Open access to innovation and development is the future
More recently CCIN2P3 has been hosting a growing variety of eTRIKS “labs” and analytical developments. eTRIKS and WP1 expertise provide their capacity of infrastructure and knowledge to help new bright bioscientists to develop their own applications or develop on top of existing ones, and to share them with the community. These applications include SmartR, Disease Maps, a new Data Integration platform and a SHINY server to aid future developments. Collectively we call this the eTRIKS labs. The public has direct access to eTRIKS labs through eTRIKS.org website and the CC-IN2P3 eTRIKS portal.
eTRIKS Labs enables users and developers alike to work openly and together on our latest platform and analytical developments.
Previously we provided a robust production platform to any kind of project using one application (tranSMART). eTRIKS labs sees public access to our new developments establishing a co-creative experience for both interested users and our developers. Our users can watch in real time the progress eTRIKS developers make on their new applications, providing users the opportunity to contribute to developments and make requests.
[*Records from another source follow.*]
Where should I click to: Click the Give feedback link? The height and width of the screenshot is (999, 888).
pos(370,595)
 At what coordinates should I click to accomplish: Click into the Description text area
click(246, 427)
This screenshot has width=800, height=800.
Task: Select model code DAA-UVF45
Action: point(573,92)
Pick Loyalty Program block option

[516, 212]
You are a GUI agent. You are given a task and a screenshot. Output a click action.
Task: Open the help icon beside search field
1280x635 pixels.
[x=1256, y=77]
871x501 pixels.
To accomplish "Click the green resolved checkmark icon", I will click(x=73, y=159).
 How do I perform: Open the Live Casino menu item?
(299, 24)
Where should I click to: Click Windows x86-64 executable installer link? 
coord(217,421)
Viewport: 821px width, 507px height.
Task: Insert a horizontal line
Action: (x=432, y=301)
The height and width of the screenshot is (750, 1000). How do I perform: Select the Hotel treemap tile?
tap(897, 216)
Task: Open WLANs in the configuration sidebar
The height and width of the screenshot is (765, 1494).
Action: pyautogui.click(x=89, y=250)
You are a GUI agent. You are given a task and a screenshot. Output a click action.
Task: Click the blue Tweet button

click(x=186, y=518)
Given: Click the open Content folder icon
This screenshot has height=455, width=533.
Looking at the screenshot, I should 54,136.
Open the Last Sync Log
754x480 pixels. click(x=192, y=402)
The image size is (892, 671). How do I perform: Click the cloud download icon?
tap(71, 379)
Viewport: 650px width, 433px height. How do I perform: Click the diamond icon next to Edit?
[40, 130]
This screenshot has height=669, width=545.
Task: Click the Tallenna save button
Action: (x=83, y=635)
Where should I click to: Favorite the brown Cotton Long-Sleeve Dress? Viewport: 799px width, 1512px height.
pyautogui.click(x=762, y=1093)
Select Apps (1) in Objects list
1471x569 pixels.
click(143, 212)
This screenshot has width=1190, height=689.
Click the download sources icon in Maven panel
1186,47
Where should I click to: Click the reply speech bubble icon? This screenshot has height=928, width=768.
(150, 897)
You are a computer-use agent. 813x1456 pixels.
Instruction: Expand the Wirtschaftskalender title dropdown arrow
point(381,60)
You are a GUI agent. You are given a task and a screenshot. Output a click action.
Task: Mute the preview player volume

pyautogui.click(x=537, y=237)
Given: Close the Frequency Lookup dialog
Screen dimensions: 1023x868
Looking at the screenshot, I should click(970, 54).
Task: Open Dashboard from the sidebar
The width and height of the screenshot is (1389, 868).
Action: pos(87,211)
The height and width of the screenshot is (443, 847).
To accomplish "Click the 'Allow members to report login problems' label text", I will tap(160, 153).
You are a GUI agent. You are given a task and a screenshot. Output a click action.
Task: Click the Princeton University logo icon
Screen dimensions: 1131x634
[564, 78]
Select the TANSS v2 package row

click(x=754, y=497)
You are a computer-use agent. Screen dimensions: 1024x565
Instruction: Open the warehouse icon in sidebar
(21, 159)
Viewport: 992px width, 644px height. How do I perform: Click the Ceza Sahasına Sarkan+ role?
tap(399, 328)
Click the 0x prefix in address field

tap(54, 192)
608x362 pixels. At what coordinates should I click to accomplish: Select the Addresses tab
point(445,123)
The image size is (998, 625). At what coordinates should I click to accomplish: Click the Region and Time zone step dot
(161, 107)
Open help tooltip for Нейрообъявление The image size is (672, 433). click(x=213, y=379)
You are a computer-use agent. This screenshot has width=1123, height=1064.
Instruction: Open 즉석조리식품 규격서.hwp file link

CCIN2P3 provides a test version of the eTRIKS platform as well as maintain our own robust production platform. Each new lab comes with a new implementation. More often than not, developers do not have systems administrative skills, which means that deployment of our applications requires very close collaboration between our system administrators and developers. This is all possible within eTRIKS and we are very capable of accommodating a variety of new software.
But what we would really like to see is more projects joining eTRIKS as we have the resources capable of helping a wide range of project requirements. Remember the eTRIKS mantra:
Integrated and explorable data are valuable data.
However, we must first protect the donors of the data with the level of data protection they require. This is our first and foremost consideration. We do recognize that different disease domains have different requirements. If the medical research project participants want quick escalation of data analysis, requiring less protection but maximum research exposure, this is possible. If they want total protection of their data, this is also very possible. We are also open to any view that falls between those two extremes, so that the best can be made of medical research data whilst staying true to the view of those who most need it.
eTRIKS is in a position to accommodate innovation in biomedical sample analysis and the data produced, regardless of the volume. Enabling all affiliated domains to manage and study their data effectively, and in a timely manner.